Les mesures sont disponibles auprès des services techniques pour les endroits concernés par la demande de M. Prévot (le conservatoire et trois antennes groupées route de Corbeil). Par ailleurs, chaque citoyen peut demander de nouvelles mesures auprès des opérateurs de téléphonie mobile. Enfin je vous informe que dans un souci de grande transparence envers nos concitoyens, j’ai demandé aux trois opérateurs de téléphonie mobile d’organiser une journée portes ouvertes afin d’informer la population.




Conseil municipal le 9 février 2010
Question posée par Florence Pouch, intervention de Henri prévot et réponse du maire

Florence Pouch
A l'occasion d'un conseil municipal qui s'est tenu au moins de novembre 2008, je vous soumettais une question relative à l'antenne-relais de téléphonie mobile implantée sur le toit du Conservatoire, c'est à dire dans le périmètre d'un groupe scolaire accueillant plus de 1000 enfants, sans parler du Conservatoire en lui-même. A ce sujet, vous aviez proposé la tenu d'une réunion en présence de représentasndes opérateurs de téléphonie mobile, proposition que j'acceptais volontiers.
A ce jour, cette réunion n'a toujours pas eu lieu. Quand comptez-vous l''organiser ? Merci.

Henri Prévot
La question posée par Mme Pouch sur les antennes relais m’amène à vous informer, chers collègues, de la lettre que j’ai récemment adressée au maire pour lui rappeler ce que nous lui avons déjà demandé : que les personnes qui habitent près des antennes soient bien informées ; pour cela, que des mesures soient faites une fois par an au même endroit (il est important de les faire au même endroit pour pouvoir faire des comparaisons d’une année à l’autre) ; que l’on indique la puissance d’émission au moment où les mesures sont faites ; que l’on publie sur Internet chaque jour la puissance d’émission en moyenne journalière.
Et, comme Mme Pouch, nous vous demandons d’organiser enfin la réunion avec les opérateurs sur laquelle vous vous êtes engagé il y a déjà plus d’un an.

Réponse du maire
En effet, Monsieur le maire précise qu'une réunion d'information auprès des opérateurs de téléphonie mobile a été demandée. Il précise que celui-ci est en  discussion avec les opérateurs afin d'organiser cette réunion le plus rapidement possible.

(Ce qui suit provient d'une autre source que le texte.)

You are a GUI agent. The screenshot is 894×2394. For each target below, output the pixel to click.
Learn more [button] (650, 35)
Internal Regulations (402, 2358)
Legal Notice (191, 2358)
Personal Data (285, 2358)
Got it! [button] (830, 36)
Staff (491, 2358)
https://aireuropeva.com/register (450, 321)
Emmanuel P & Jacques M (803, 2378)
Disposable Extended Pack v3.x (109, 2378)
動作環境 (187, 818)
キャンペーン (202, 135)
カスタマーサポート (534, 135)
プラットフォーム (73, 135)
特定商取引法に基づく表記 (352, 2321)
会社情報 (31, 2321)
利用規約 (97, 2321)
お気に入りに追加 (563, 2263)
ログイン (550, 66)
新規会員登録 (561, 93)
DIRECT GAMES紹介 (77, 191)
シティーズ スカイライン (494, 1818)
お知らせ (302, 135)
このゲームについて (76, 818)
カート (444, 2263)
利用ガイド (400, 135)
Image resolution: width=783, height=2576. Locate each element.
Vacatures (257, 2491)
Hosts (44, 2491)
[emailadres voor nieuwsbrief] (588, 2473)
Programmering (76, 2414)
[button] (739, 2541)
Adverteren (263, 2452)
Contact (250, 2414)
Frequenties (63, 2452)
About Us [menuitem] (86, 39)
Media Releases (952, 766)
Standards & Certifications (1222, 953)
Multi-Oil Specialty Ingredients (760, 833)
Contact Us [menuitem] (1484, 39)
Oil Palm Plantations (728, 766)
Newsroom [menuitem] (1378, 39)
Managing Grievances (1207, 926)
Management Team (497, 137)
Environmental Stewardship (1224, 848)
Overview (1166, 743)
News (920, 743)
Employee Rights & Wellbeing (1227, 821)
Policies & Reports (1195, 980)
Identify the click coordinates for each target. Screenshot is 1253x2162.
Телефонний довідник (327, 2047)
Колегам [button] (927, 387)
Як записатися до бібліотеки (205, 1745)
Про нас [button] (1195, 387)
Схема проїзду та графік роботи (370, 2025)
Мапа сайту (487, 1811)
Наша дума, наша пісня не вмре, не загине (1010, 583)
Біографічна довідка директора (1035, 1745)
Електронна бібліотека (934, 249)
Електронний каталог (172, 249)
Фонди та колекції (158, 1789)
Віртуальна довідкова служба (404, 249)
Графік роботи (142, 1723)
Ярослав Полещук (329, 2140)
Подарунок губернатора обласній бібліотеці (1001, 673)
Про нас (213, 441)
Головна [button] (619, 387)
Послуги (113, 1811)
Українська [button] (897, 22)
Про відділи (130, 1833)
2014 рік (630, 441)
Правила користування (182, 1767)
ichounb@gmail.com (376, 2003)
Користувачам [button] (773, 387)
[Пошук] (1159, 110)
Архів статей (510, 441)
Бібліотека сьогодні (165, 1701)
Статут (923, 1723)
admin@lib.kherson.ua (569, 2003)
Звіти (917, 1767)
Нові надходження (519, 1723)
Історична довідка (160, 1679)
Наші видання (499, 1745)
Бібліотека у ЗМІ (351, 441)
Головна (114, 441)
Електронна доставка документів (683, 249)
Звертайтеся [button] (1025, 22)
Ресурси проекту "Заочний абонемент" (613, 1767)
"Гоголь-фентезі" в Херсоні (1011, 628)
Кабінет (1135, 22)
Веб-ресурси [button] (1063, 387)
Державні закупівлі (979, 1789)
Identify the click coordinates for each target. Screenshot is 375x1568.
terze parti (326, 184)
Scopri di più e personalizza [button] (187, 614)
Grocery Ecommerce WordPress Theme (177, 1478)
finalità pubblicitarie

Interventions du groupe Ste Geneviève Autrement

à la réunion du Conseil municipal du 26 novembre 2013

 

Compte rendu de la délégation de pouvoir du maire

- ...

- Vous avez passé une convention avec la société Bouygues pour l’implantation d’antennes sur le parc des sports de l’avenue Duclos. A ce propos je vous rappelle que nous vous avons demandé des informations sur le suivi des rayonnements électromagnétiques causés par les antennes implantées sur le territoire de notre commune. Précisément : des mesures au sol faites une fois tous les ans ou tous les deux ans au même endroit, dans les lieux de vie, en particulier là où vivent des jeunes enfants ; en même temps que ces mesures sont faites, relever les puissances émises par les antennes ; donner une information fréquente (qui pourrait être continue, sur Internet) sur les puissances émises. Vous nous avez dit à plusieurs reprises que vous feriez en sorte que ces informations soient réunies et accessibles. Nous vous en faisons à nouveau la demande, non pas que nous croyions qu’il y ait un risque, mais pour répondre à l’inquiétude dont on nous a parfois fait part.